Di fronte a questa nuova sfida che la Comunità è chiamata a raccogliere, il “Centro Studi Redemptor hominis”, frutto della riflessione sulla sua esperienza teologica, missionaria e pastorale, gioca un ruolo prioritario. Esso è parte integrante dell’attività apostolica che la Comunità svolge e cerca di costruire un’azione capace di rispondere ai “segni dei tempi” e alle attese del popolo di Dio, di far fronte alle sfide delle diverse situazioni missionarie e, in particolare, a quella del divorzio tra fede e cultura, come dramma della nostra epoca.
La Comunità è rimasta sempre formata da un piccolo numero di membri. Attualmente, con grande libertà interiore, nella fedeltà allo spirito delle origini e alle necessità della Chiesa che vive nel mondo di oggi, cerca di realizzare, nel suo piccolo, la grande intuizione di san Giovanni XXIII: “La Chiesa Cattolica non è un museo di archeologia. Essa è l’antica fontana del villaggio che dà l’acqua alle generazioni di oggi, come la diede a quelle del passato” (Giovanni XXIII, Omelia, 13 novembre 1960).

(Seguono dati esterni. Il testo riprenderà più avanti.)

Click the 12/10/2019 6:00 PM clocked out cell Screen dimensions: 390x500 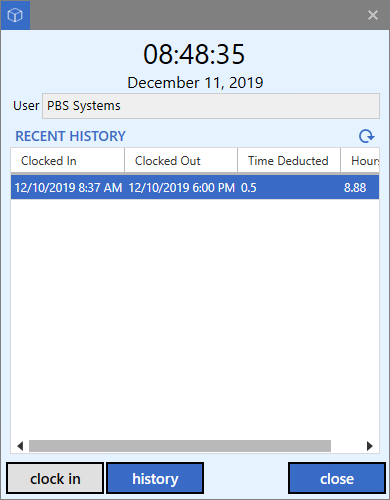tap(182, 188)
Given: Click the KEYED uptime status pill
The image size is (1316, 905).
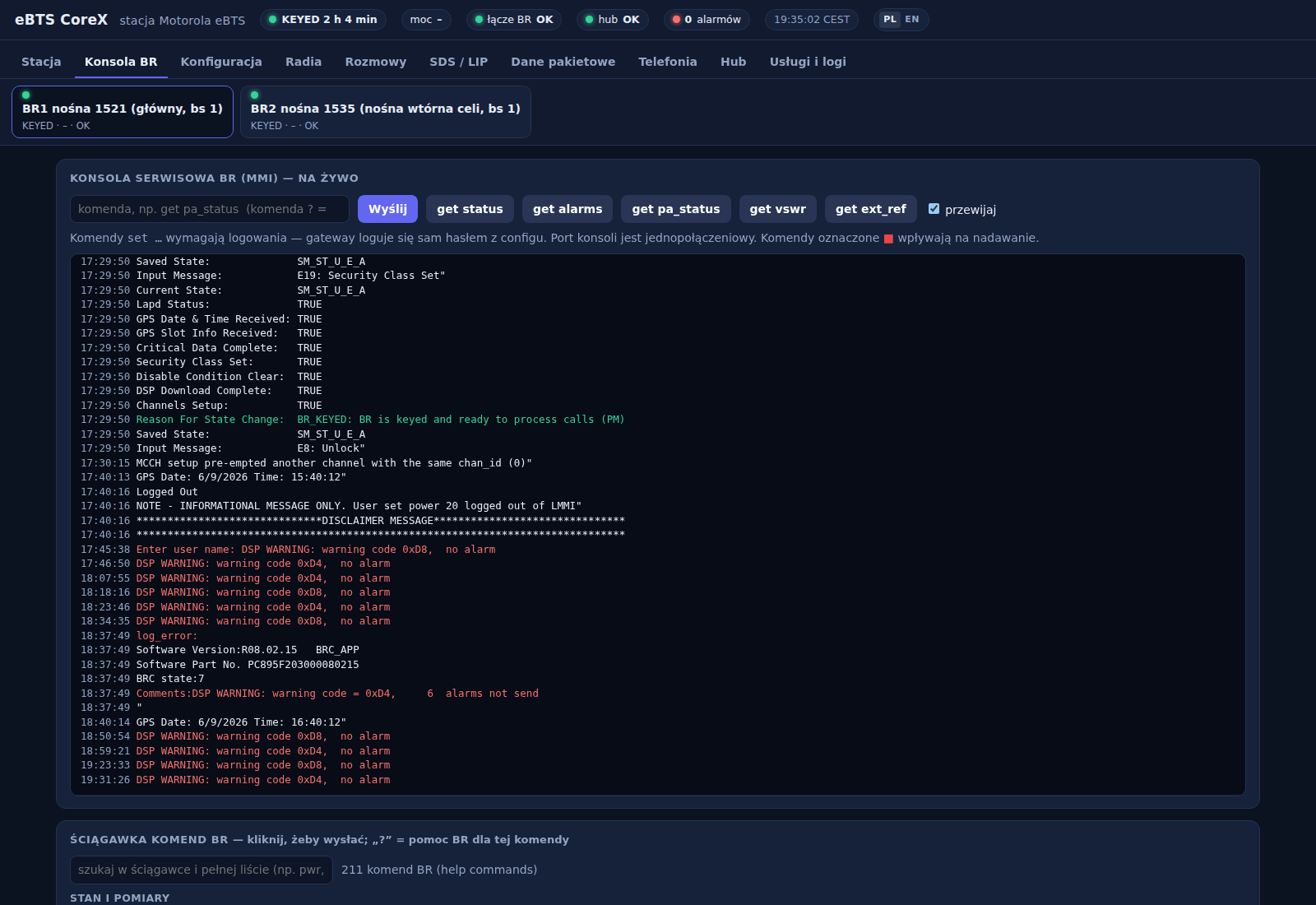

La Comunità mantiene viva la coscienza di quanto affermato da san Giovanni Paolo II e cioè che “nessuna forma particolare di vita consacrata ha la certezza di una durata perpetua. Le singole comunità religiose possono spegnersi. La garanzia di durata perpetua sino alla fine del mondo, che è stata data alla Chiesa nel suo insieme, non è necessariamente accordata ai singoli Istituti religiosi” (Giovanni Paolo II, Udienza generale, 28 settembre 1994).
Essa sa che può spegnersi, non avendo nessuna certezza di una durata perpetua.
Per questo, essa vive serenamente, con la Chiesa e nella Chiesa, “il suo pellegrinaggio fra le persecuzioni del mondo e le consolazioni di Dio” (Lumen gentium, 8), con grande attenzione al manifestarsi della volontà del Signore.
Nella sua breve storia, la Comunità ha sperimentato duramente esiti pastorali negativi derivanti “dall’attivismo e dal confidare troppo nelle strutture” (cfr. Papa Francesco, Omelia, 7 luglio 2013).
Anche grazie ai suoi fallimenti, essa ha compreso che “gli operai per la messe non sono scelti attraverso appelli al servizio della generosità, ma sono scelti e mandati da Dio. È Lui che sceglie, è Lui che manda, è Lui che dà la missione” (cfr. Papa Francesco, Omelia, 7 luglio 2013).
Essa oggi è cosciente che “la diffusione del Vangelo non è assicurata né dal numero delle persone, né dal prestigio dell’istituzione, né dalla quantità di risorse disponibili. Quello che conta è essere permeati dall’amore di Cristo, lasciarsi condurre dallo Spirito Santo, e innestare la propria vita nell’albero della vita, che è la Croce del Signore” (Papa Francesco, Omelia, 7 luglio 2013).
Nella fedeltà alle proprie origini vocazionali e nel rispetto del suo Statuto, la Comunità è chiamata, come conditio sine qua non della sua sopravvivenza, ad arricchire la Chiesa con i doni ricevuti e fatti fruttificare, perché è solo questo che ne giustifica l’esistenza ecclesiale.